PxPlus User Forum

Main Board => Discussions => Programming => Topic started by: Loren Doornek on May 07, 2021, 01:58:00 PM

Title: Extract failing?
Post by: Loren Doornek on May 07, 2021, 01:58:00 PM
Recently, we've had a couple instances where the EXTRACT on a channel *seems* to be failing to prevent other processes from accessing the record, and I'm trying to figure out if that is really the case, or why.  I'm not certain that is the problem, but it's really the only logical explanation I can find.

We have an order update process that EXTRACTs the order record and writes the record to a different file, but never touches the extracted channel again until it REMOVEs the record when done.  The process hasn't changed for years, and has never been a problem.  Recently, a couple of the records were duplicated, which (seemingly) could only happen if two processes had extracted the record at the same time.

The two processes that run are both using the same FID of "IO", but I don't think that should matter.   There servers are Linux (RedHat) with multiple CPU's, and are fairly new and fast servers, so the processing time is milliseconds when this occurs.  I'm wondering if there is some write caching with the OS or hardware that is affecting this, but don't know how to check that.

In searching these forums and the documentation, I've seen suggestions of using "TIM=0" on the extract, and see that there is a FLUSH command to flush the write buffer to disk.  I don't know if either of these would be useful, but would appreciate any feedback or suggestions!
Title: Re: Extract failing?
Post by: Mike King on May 07, 2021, 02:26:33 PM
The only time we have seen EXTRACT's fail is if using a shared/mounted drive that implements opportunistic locking or doesn't provide locking at all.

Have you been able to pin the problems you are having to a specific OS?

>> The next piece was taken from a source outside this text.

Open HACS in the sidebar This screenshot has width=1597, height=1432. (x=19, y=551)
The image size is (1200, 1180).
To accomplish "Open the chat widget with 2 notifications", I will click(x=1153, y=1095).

As for the FID value -- it is not used for locking.  On Linux we use the OS's internal fcntl to lock sections of a file and on Windows we use the OS LockFile or LockFileEx (depending on context).
Title: Re: Extract failing?
Post by: Loren Doornek on May 07, 2021, 02:37:29 PM
Both servers that had this issue are running CentOS 7.  Neither is using any shared/mounted drives for the filesystems we are working with.  My thinking was that there is some caching at the OS or hardware (RAID controller or physical disk) level, but that may not be relevant if PXP is locking the record at the OS level.  I'm at a loss to figure out what's going on here since I've never seen an EXTRACT fail in all my years working on PVX/PXP.
Title: Re: Extract failing?
Post by: Mike King on May 07, 2021, 03:53:31 PM
Make sure you don't try to access the same file on multiple channels.  Record locking on Linux is by process, inode, and address as opposed to by channel thus if you extract on channel 1 then issue a read of the same record on channel 2 the extract will get freed.

You can somewhat resolve this by turning on the SB however that will ONLY prevent EXTRACTing from BOTH channels.

We are looking at switching to using a different OS file locking mechanism which is available on some Linux platforms in the future however it is not supported on all platforms.
Title: Re: Extract failing?
Post by: Mike King on May 07, 2021, 04:30:34 PM
One thing you can do if you are accessing the file on multiple channels is to set BOTH 'XI' and 'SB' system parameters.  This will force the system to internally check your own process for an EXTRACT (due to SB parameter) and allow you to read through it (due to XI parameter).  Other processes, should not be impacted -- and in fact I generally recommend setting both these parameters otherwise processes that are doing a straight read through your files have to watch out for extracted records causing them record locked errors.
Title: Re: Extract failing?
Post by: Loren Doornek on May 07, 2021, 05:53:10 PM
Thanks for the tips, Mike.  Based on your explanation of how the Linux locks work, I did find some old logic further down the stack in called programs which read the record (and thus clear the extract).  They are obviously a problem, but that logic isn't executed in these two instances.  Still, it shows that there might be a few other bugs hiding away that i haven't found yet!   I'll keep digging, and look into using the SB and XI params. 
Title: Re: Extract failing?
Post by: Mike King on May 08, 2021, 03:11:26 PM
I would set both 'XI' and 'SB'  (assuming it doesn't bother your logic) just to be on the safe side rather than trying to find somewhere where you might be accessing the same file twice.  These will help get around the issue with the way Linux handles record locks.